Caso clínico de drenagem ativo

Os higromas são sacos cheios de líquido seroso fechados numa cápsula de tecido conetivo fibroso em torno da área do olecrânio, na articulação do cotovelo. Em alguns casos, ainda que pouco comuns, podem encontrar-se em torno da área do jarrete. Produzem-se em resposta a traumas repetidos na zona afetada, assim como consequência de uma pressão contínua sobre estas zonas quando o animal descansa sobre superfícies duras. Deste modo, em cães, afeta quase exclusivamente raças grandes ou gigantes, como o Dog Alemão, o São Bernardo ou os Dálmatas, entre outros. Isto deve-se ao facto de que os seus cotovelos sofrem uma maior carga de peso quando estão em repouso. No entanto, em raças mais pequenas também podem aparecer higromas nos cotovelos. Dão-se em cães que estão em repouso durante muito tempo, ou em cães durante o período pós-cirúrgico, no qual se requer um elevado grau de descanso e em que se recomenda a posição de decúbito. De seguida, explicamos brevemente os principais tratamentos aplicados num cão com higromas, destacando especialmente o trabalho de alguns autores (Pavletic e Brum, 2015)* que demonstram o sistema de drenagem ativa como uma solução altamente recomendável.

Em relação aos distintos tipos de tratamento, o conservador consiste por um lado em proteger as articulações do cotovelo através de camas suaves ou mantas que amortizem a carga exercida sobre os cotovelos. Igualmente, se os higromas aparecem por traumatismos repetidos, é aconselhável o uso de protetores articulares nos momentos de mais atividade como forma de prevenção. A aspiração dos higromas e a injeção de corticosteróides incluem-se também nas técnicas conservadoras, ainda que não haja resultados conclusivos de uma resolução completa através destas técnicas (Pavletic e Brum, 2015). O tratamento cirúrgico conservador baseia-se na drenagem passiva através de tubos de drenagem Penrose. No entanto, com este tipo de drenagem existe um certo tipo risco de contaminação a partir do líquido extraído que fica retido na ligadura em contacto com a pele. Em relação à técnica, uma vez colocados os Penrose, a zona é protegida com uma ligadura grossa que se repõe a cada 3/5 dias, dependendo da acumulação de líquido no algodão da ligadura. Esta operação vai-se repetindo, podendo prolongar-se até às 3/4 semanas, alturam em que se retiram as drenagens. No futuro, como prevenção, as camas macias são recomendáveis já que a recidiva é muito possível.
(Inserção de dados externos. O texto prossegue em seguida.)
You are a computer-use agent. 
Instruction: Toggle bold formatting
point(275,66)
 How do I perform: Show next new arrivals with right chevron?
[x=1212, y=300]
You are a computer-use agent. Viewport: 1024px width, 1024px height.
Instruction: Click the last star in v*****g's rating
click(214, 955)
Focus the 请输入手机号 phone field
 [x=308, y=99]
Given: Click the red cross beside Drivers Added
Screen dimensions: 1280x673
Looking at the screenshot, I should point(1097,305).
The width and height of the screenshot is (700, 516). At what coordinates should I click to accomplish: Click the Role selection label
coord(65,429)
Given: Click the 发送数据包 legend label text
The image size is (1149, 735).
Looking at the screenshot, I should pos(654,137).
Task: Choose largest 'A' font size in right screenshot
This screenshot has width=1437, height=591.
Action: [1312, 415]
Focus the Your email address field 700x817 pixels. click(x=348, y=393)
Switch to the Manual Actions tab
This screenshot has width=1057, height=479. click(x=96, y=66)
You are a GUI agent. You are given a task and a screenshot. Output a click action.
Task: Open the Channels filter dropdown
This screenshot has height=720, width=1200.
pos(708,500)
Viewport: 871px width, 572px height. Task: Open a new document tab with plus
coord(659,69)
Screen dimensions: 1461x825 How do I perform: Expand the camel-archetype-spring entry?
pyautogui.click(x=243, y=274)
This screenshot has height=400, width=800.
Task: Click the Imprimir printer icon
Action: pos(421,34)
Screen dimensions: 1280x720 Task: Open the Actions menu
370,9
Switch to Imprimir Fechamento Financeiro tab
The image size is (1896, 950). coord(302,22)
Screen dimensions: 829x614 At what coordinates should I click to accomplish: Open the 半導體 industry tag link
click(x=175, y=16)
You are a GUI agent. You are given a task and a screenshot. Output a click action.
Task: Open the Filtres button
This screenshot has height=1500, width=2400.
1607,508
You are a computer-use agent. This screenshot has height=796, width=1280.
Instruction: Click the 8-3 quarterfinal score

Os autores Pavletic e Brum documentam, no caso da drenagem ativa, o caso de um São Bernardo de um ano de idade com higromas bilaterais. Um no cotovelo esquerdo de 8cm de diâmetro e o outro no cotovelo direito com 4cm. No de maior tamanho houve intervenção cirúrgica através da colocação de um sistema de drenagem ativa que se prendeu no colar cervical do cão. Administraram-se antibióticos orais cada 12h durante 7 dias, assim como tramadol durante 3 dias. Ensinou-se ao dono como utilizar e esvaziar o sistema de drenagem ativo. Igualmente, foi-lhe dado uma cama suave para o repouso. Aconselhou-se a redução do nível de atividade durante o período da drenagem. O dono documentou a quantidade e aparência do fluído no depósito cada 24 horas. O cão foi avaliado cada semana durante três semanas, data em que se retirou o sistema de drenagem. Durante os seguintes 18 meses não apareceu nenhum sinal de remissão do higroma. Por outro lado, o higroma do cotovelo direito, no qual não foi colocado o sistema de drenagem ativa, aumentou ligeiramente. Recomendou-se então o uso de camas macias para sempre.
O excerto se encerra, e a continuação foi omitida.